Audio fil du mercredi 20 février 2019

Pareil pas pareil... Le droit à l'avortement : Chronique de Frédéric Choinière

Accès à l’avortement : d’énormes disparités persistent au Canada

Publié le 20 février 2019
Des outils gynécologiques.
De grandes disparités demeurent dans l'accès à l'avortement au Canada.PHOTO : iStock

Si 100 000 avortements ont lieu chaque année au pays, toutes les Canadiennes ne sont pas égales dans l'accès à ce service. La moitié des 100 cliniques offrant l'avortement au pays se trouvent au Québec. L'Alberta n'en compte que trois. La Nouvelle-Écosse, une seule. Frédéric Choinière explique à Catherine Perrin que les compressions et le manque de ressources compliquent de plus belle l'accès à l'avortement dans bien des endroits.

« L’Atlantique, malheureusement, s’illustre pour la difficulté de l’accès à l’avortement, souligne Frédéric Choinière. Peu d’hôpitaux l’offrent. Au Nouveau-Brunswick et en Nouvelle-Écosse, on couvre seulement les frais des avortements pratiqués dans les hôpitaux et non dans les cliniques. À Fredericton, il y a une clinique, mais les patients doivent payer. On parle de 700 $, quand même. »

Course à obstacles

Couplées aux restrictions imposées par les gouvernements provinciaux, la rareté des points de service et les distances à parcourir rendent l’accès à l’avortement particulièrement difficile dans certains endroits. « En Nouvelle-Écosse, on permet l’avortement jusqu’à 16 semaines de grossesse, mais sur la base de résultats d’une échographie. Or, l’accès à cette échographie peut être compliqué. Il y a souvent un délai d’une semaine, voire plus. »

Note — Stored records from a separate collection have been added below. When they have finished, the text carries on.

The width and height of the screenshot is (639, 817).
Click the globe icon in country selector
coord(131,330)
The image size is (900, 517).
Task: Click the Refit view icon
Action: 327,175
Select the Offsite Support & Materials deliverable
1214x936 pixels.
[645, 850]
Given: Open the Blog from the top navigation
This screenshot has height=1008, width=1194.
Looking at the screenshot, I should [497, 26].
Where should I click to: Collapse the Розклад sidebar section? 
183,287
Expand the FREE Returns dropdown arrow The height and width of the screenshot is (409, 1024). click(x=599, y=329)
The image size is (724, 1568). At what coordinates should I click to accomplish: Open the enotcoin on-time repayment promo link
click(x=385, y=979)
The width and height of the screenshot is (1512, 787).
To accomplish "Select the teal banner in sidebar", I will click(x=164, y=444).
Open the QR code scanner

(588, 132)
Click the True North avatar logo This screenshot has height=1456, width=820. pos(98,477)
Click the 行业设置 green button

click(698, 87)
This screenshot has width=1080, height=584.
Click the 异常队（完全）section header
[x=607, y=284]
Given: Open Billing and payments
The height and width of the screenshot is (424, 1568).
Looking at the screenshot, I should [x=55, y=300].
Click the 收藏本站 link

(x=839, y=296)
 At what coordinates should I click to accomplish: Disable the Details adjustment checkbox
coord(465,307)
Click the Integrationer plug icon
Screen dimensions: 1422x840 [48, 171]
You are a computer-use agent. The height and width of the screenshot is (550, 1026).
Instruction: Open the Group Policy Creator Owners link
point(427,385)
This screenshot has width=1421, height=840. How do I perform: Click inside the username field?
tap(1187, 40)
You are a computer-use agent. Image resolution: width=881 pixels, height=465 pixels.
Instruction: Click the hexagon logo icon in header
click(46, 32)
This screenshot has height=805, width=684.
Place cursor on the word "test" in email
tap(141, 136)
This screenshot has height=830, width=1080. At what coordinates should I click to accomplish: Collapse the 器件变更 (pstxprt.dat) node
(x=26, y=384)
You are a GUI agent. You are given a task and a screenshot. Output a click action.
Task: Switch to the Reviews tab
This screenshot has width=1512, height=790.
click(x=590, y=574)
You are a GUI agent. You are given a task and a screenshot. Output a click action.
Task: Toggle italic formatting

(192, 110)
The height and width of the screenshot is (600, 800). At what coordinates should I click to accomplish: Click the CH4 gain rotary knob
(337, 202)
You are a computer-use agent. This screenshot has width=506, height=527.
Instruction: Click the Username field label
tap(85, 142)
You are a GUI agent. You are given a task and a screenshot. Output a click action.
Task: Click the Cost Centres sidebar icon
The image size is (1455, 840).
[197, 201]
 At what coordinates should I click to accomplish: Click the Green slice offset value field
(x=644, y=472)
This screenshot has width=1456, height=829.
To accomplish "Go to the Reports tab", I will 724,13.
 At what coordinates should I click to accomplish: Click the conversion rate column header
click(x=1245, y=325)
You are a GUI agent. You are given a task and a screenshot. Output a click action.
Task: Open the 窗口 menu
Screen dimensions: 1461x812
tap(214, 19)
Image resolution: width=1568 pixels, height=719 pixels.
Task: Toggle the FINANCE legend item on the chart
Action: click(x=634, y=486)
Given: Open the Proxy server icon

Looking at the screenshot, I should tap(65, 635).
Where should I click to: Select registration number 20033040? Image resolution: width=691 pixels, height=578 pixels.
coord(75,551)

« Au Nouveau-Brunswick, ce n’est que depuis le 1er janvier 2015 que les femmes qui désirent avoir un avortement n’ont plus à avoir l’approbation de non pas un, mais de deux médecins. »

—  Frédéric Choinière

Le rendez-vous manqué de la pilule

Quant au Mifegymiso, ou pilule abortive, autorisé au Canada depuis 2015, il n’a pas facilité l’accès à l’avortement, comme plusieurs l’espéraient. Certaines provinces l’ont encadré de restrictions aussi sévères que le service lui-même, quand des médecins ne refusent pas de le prescrire pour des raisons allant du manque de formation aux objections morales.

« Certains médecins n’ont pas accepté le fait qu’un avortement se passe à la maison, et non pas dans un hôpital ou une clinique. »

—  Frédéric Choinière

« En 1977, un rapport fédéral disait que l’accès à l’avortement n’était pas équitable, conclut le chroniqueur. On voit que 42 ans plus tard, ce n’est toujours pas réglé.